AIM OF THE TASK: From the entries below, write out exactly the lines between the line holding "You are a GUI" and the line holding "The height and", inclusive, excluding any pictures.

PROVIDED MATERIAL:
____

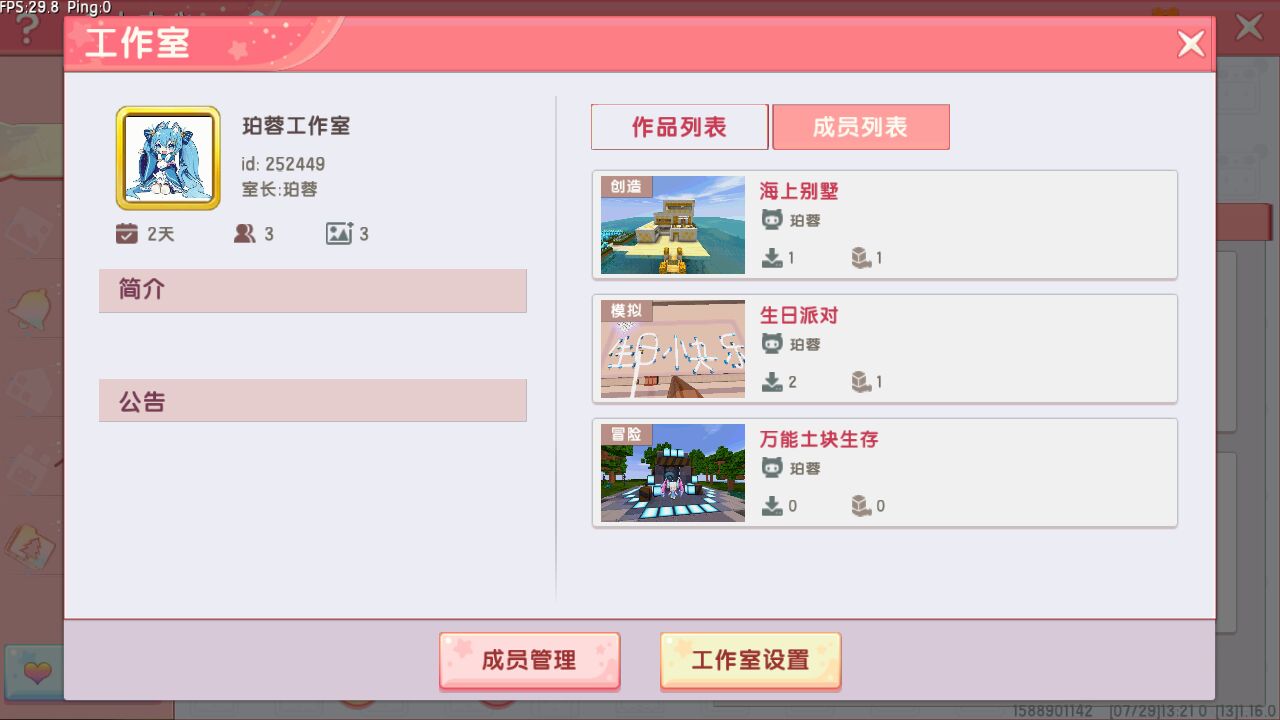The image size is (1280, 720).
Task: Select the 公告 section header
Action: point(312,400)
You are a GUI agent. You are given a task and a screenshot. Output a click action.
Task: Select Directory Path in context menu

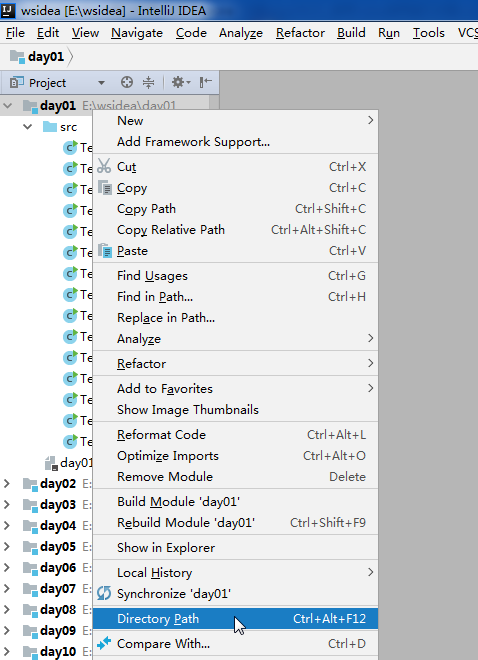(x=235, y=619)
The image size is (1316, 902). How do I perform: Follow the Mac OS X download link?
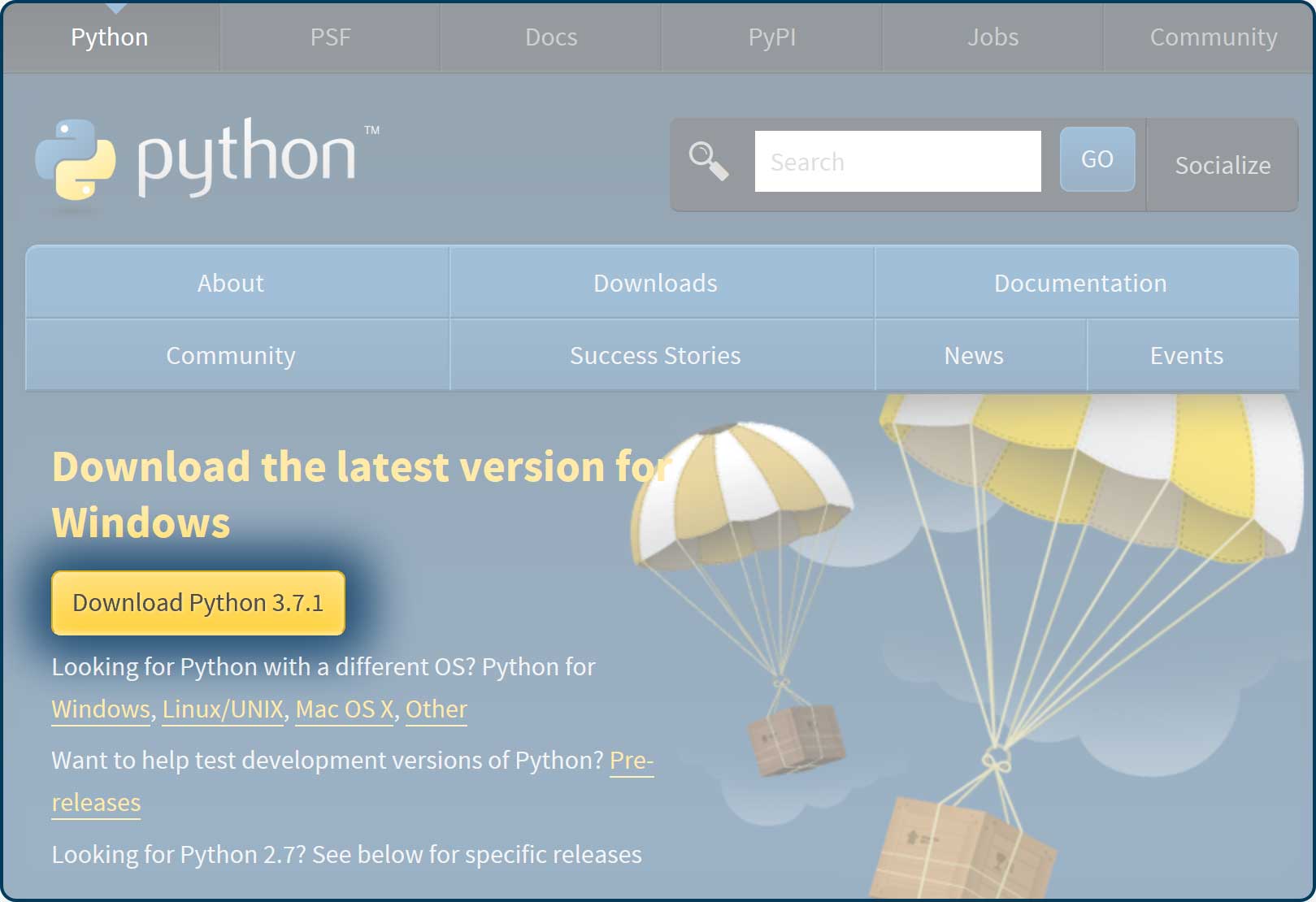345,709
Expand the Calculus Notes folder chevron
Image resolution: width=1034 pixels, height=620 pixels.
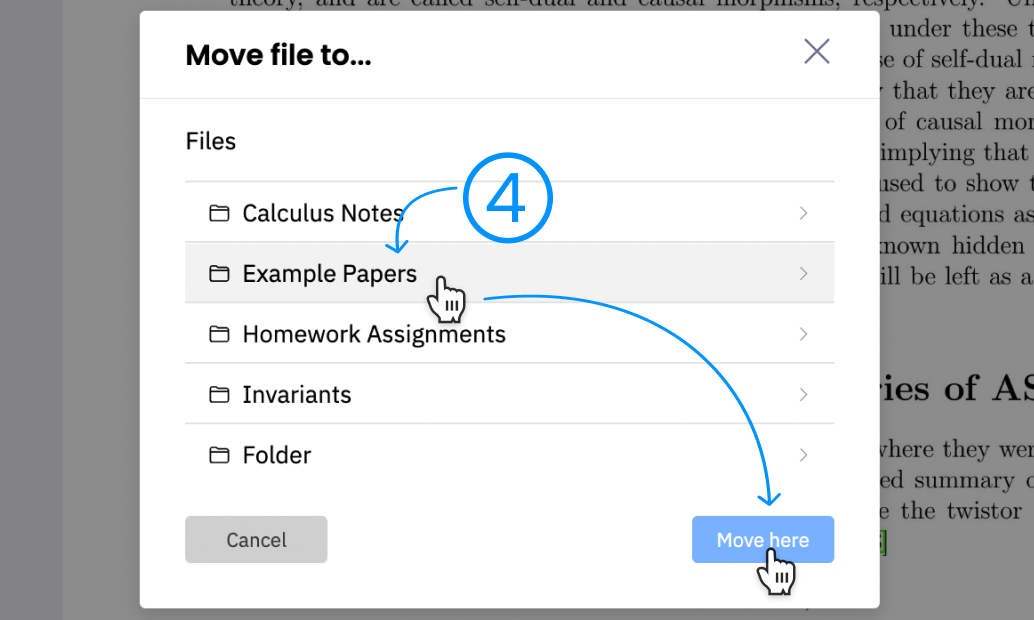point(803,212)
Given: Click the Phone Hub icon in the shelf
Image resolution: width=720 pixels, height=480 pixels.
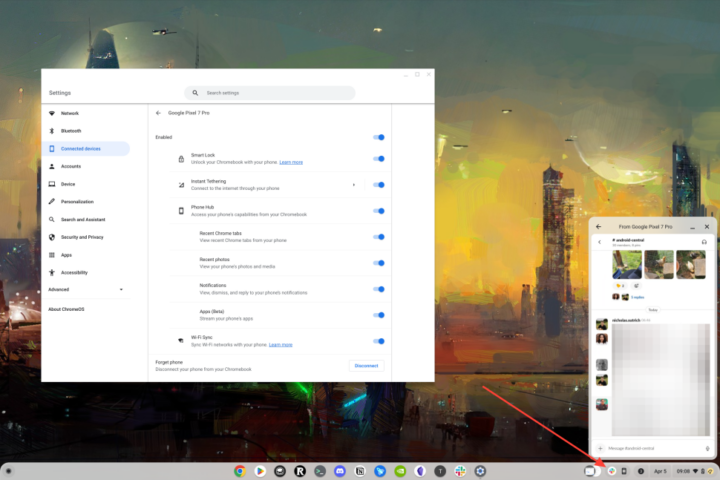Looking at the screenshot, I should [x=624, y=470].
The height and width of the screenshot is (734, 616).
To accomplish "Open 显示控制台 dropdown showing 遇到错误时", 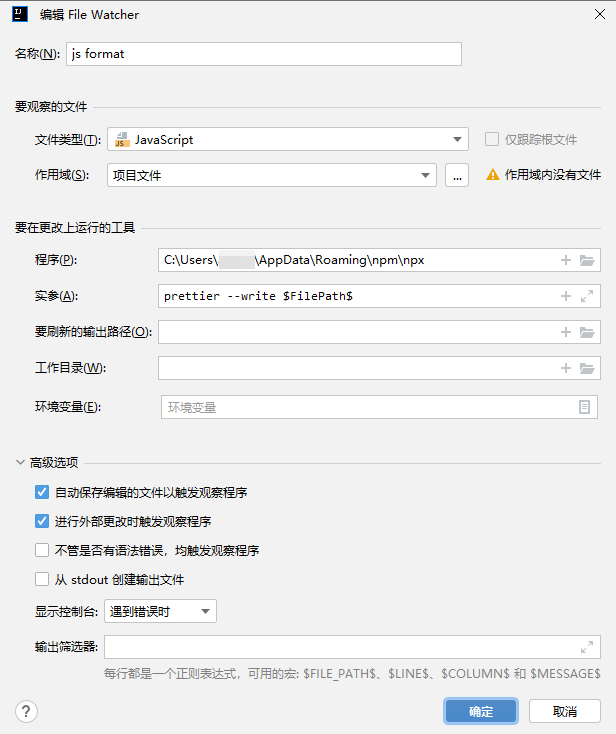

____

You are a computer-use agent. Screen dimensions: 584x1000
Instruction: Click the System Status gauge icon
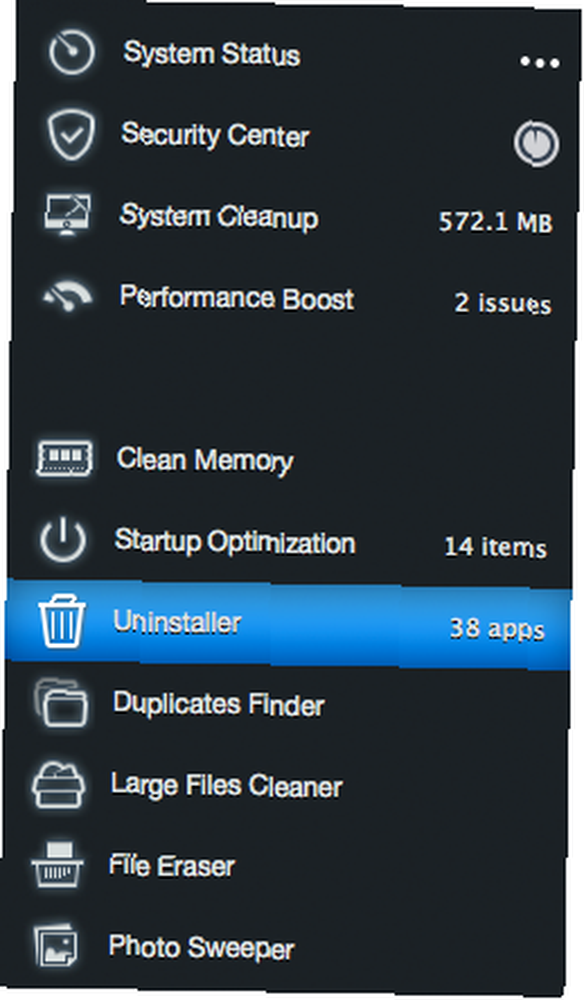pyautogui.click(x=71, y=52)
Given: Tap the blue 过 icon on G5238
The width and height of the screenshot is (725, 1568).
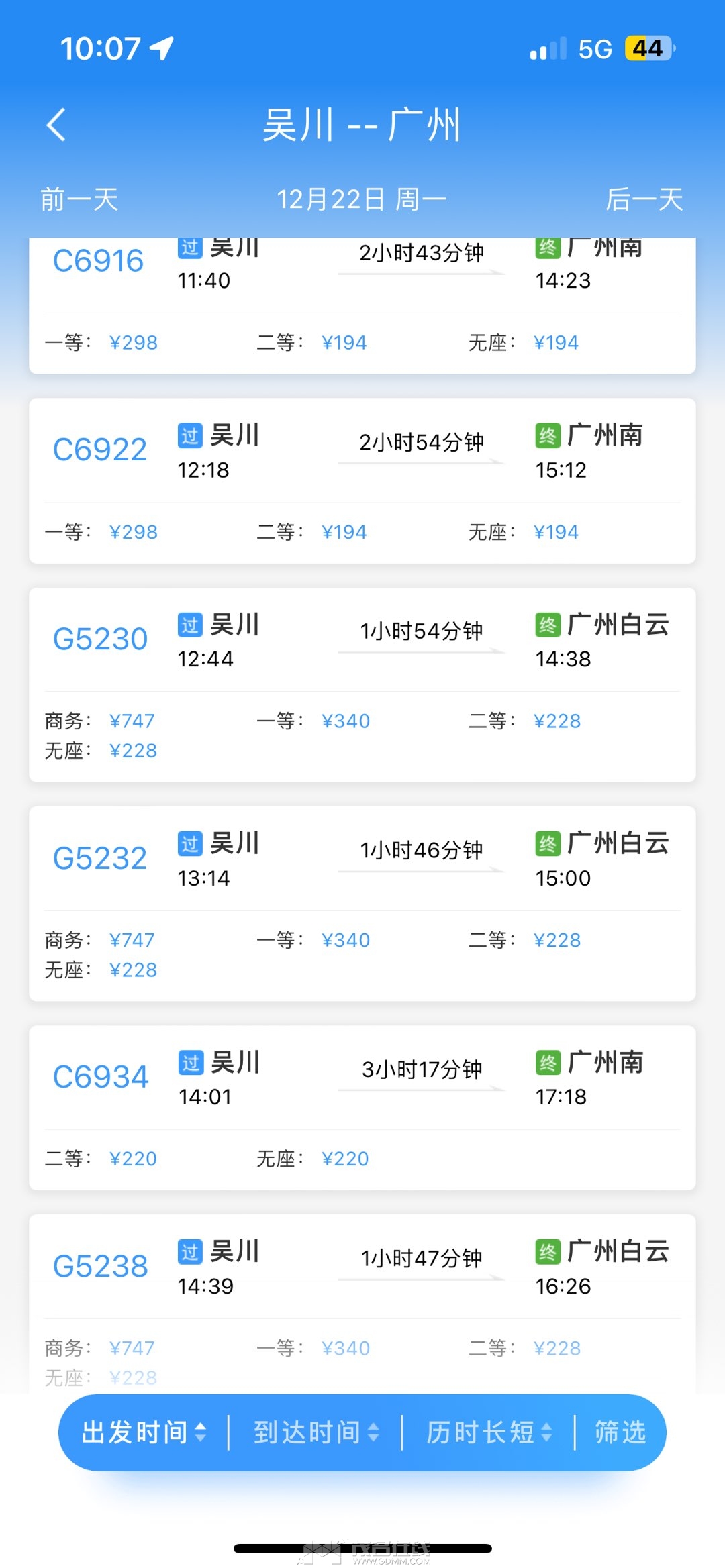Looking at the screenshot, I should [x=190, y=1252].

____

SOLUTION FOR THIS TASK:
You are a GUI agent. You are given a task and a screenshot. Output a click action.
Task: Select Directory Path in context menu

(x=235, y=619)
The image size is (1316, 902). How do I perform: Follow the Mac OS X download link?
345,709
Expand the Calculus Notes folder chevron
Image resolution: width=1034 pixels, height=620 pixels.
point(803,212)
Given: Click the Phone Hub icon in the shelf
Image resolution: width=720 pixels, height=480 pixels.
Looking at the screenshot, I should [x=624, y=470].
The height and width of the screenshot is (734, 616).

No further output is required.